AIM OF THE EXERCISE
Set down again exactly the lines of the listing below that fall between the line holding "Task: Click the" and the line holding "How do I perform: Click", inclusive.

RECORDS PROVIDED

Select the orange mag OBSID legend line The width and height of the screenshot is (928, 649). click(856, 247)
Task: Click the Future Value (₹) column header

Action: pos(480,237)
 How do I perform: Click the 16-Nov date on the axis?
--
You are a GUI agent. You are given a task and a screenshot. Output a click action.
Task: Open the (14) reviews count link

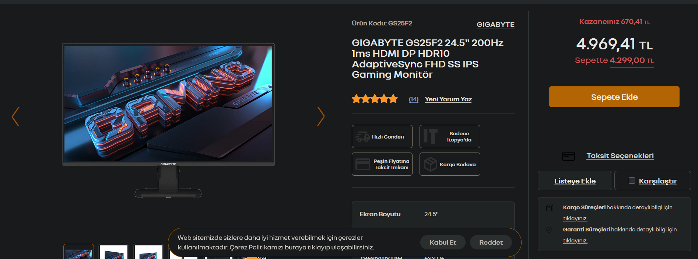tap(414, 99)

TASK OUTPUT
Task: Click the Future Value (₹) column header

Action: pos(480,237)
 How do I perform: Click the 16-Nov date on the axis?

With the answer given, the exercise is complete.